Nicole is a scientist whose commitment to education is evident in her service, teaching, and research.

Her classrooms are models of engaged learning. She captures student interest and supports those students as they progress. Students describe her as, “passionate,” “dedicated”, “exemplary educator,” and “exceptional mentor.” She shaped the future of many students with her “the sky’s the limit” approach to learning. An Oswego East High School Science teacher felt, “Dr. LaDue’s belief in growth mindset not only challenges her students to push past what they believe they are capable of, but is essential in the inspiration of innovation.” Nicole leverages her own teaching by training teachers in ways that her student-teachers can use and in turn pass on to their students. She works towards equity by actively promoting diversity, including funded efforts to support early career education researchers and develop institutional capacity. She is a leader in her department and institution, developing supports for underrepresented minorities.

Nicole puts her research where her teaching is by, for example, implementing an active response system (aka clickers) to engage students, designing activities to promote spatial thinking on challenging geoscience concepts and processes. She recognized that student errors were providing information about student’s mental models that she could use to adjust her teaching. The spatial data from her classroom has yielded new insights into the cognitive processes that support learning in the geosciences and thus provides the foundation for new interdisciplinary approaches to students learning.

Nicole is an educator and researcher deeply concerned with how to support students developing mental models of the world. She supports learning directly in her students, at an ever-increasing scale as those students go on to teach, and provides the community with research that develops our understanding of the social and cognitive challenges faced by students and how the community might better design education.
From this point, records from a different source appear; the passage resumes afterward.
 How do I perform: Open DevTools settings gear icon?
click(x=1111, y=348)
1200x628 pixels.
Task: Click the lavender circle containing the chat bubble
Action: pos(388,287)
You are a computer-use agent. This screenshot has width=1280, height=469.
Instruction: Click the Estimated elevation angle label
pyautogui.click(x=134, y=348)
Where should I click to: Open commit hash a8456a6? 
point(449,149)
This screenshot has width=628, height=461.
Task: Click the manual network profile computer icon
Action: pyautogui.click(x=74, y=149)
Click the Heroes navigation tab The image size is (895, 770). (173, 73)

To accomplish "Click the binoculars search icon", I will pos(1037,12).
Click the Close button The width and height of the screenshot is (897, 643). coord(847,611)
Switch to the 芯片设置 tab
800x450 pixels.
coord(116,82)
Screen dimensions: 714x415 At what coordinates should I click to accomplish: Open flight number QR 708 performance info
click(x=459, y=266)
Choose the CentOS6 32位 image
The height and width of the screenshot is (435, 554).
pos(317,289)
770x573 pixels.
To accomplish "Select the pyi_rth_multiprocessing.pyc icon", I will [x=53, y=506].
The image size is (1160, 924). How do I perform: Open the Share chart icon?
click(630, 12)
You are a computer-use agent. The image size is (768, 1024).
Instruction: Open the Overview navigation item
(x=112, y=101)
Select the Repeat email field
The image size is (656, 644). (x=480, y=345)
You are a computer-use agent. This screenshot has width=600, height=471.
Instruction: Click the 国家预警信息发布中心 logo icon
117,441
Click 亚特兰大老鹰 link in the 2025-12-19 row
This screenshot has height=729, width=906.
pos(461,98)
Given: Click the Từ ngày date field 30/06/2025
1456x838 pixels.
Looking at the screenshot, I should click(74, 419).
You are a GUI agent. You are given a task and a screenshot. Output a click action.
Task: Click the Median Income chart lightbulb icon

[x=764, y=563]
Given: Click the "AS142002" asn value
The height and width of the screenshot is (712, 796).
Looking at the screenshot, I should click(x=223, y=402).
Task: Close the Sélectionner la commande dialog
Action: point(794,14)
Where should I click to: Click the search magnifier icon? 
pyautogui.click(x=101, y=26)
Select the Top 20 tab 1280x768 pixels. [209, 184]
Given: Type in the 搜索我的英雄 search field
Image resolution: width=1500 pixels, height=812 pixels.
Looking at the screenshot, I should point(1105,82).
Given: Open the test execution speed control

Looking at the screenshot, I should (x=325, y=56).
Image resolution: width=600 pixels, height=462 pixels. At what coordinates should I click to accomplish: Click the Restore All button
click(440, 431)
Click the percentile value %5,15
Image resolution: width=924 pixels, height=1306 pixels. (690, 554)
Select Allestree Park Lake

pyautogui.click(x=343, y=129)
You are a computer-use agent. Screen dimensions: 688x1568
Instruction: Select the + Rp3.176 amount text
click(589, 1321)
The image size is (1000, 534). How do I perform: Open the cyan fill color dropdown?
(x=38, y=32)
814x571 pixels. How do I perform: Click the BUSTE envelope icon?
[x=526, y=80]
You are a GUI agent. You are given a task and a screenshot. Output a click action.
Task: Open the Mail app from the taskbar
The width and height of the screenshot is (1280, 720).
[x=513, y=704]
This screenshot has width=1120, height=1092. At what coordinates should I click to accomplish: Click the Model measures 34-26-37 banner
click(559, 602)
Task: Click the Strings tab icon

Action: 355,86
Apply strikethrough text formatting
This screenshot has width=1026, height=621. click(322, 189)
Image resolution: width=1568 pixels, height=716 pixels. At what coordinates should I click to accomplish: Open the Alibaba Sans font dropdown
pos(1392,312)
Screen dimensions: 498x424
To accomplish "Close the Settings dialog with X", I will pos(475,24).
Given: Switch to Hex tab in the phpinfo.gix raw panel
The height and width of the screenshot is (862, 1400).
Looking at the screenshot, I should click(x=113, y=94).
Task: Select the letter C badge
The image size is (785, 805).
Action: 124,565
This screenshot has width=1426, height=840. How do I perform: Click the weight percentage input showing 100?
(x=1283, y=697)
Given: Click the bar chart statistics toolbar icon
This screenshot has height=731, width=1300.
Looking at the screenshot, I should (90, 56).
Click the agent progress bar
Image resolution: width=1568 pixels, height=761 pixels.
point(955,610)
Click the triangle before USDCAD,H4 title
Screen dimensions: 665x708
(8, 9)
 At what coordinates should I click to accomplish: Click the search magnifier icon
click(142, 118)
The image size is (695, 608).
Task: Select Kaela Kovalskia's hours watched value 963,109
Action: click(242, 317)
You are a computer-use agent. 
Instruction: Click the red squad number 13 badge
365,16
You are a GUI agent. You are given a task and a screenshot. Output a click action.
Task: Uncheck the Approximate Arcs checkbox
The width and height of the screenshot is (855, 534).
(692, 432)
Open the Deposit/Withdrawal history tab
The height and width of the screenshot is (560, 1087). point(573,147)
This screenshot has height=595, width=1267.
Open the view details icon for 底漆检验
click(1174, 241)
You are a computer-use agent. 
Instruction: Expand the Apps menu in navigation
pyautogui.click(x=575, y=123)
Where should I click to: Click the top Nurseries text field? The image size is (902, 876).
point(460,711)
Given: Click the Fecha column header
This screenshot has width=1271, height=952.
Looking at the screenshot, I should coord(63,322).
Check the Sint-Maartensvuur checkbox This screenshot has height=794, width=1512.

top2018 Biggs Award for Excellence In Earth Science Teaching — Response by Nicole LaDue

My Dad was a high school music teacher for 37 years. When I was a snarky adolescent, I once said to my Dad, “How do you do the same thing every day? That’s so boring!” Teenagers think they know everything. If you’re in this room, you know that nothing could be further from the truth. Teaching among the most exciting professions out there! I was inspired to take this path by several enthusiastic teachers, including my Dad. He wanted his students to find the joy in music, regardless of their musical skill. He would act goofy, make corny jokes, and get unreasonably excited when explaining what a composer was thinking when they wrote a piece. He would paint a mental picture of what students hear in the music. And this is what we do in geology, too. We paint a mental picture of what students see in the landscape.

The main person motivating me to study geology was my high school teacher, Steve Kluge. I took my first camping trip to the Catskills during his class. We sat on the same ledge that the Hudson River School painters occupied. He helped us imagine the shallow Devonian ocean depositing the layers we sat upon and the Pleistocene glaciers that carved the vast Hudson River Valley at our feet. Later, Steve became a mentor to me when I started teaching high school earth science. He is a master at scaffolding questions to bring his students along to that “ah-ha” moment. So many New York earth science teachers and students have benefited from his masterful classroom activities.

I started graduate school “part one” in the Cornell Geology Department but graduated from the Masters of Arts in Teaching program. A course on conceptual change introduced me to the science of learning for the first time. It captivated me as much as the swirling migmatites lining Rt.84 near my hometown. When I was exasperated by something in class, instead of answering my question, my professor Deb Trumbull would say with a Yoda-like nod of her head: “Ahhhh, confusion is good!”. So frustrating!! But she was right. Our job as educators is to help students through the sometimes painful process of learning. Deb helped me realize that constructing my own understanding was more effective than giving me the answer.

In graduate school “part 2” at Michigan State, Julie Libarkin and Duncan Sibley pushed me to think about how psychology research can become classroom practice. Their project on analogies forced me to reconsider what I thought I knew about the fundamental physical processes underlying geologic phenomena.

I was privileged to have the opportunities to learn from inspired geoscience educators. I have learned so much from the NY earth science teaching community and mentors like Larry Wood, Jim Ebert, Glenn Dolphin, and Don Haas. I am grateful for such a giving geoscience education community. Thank you for including me in the list of accomplished Biggs Awardees.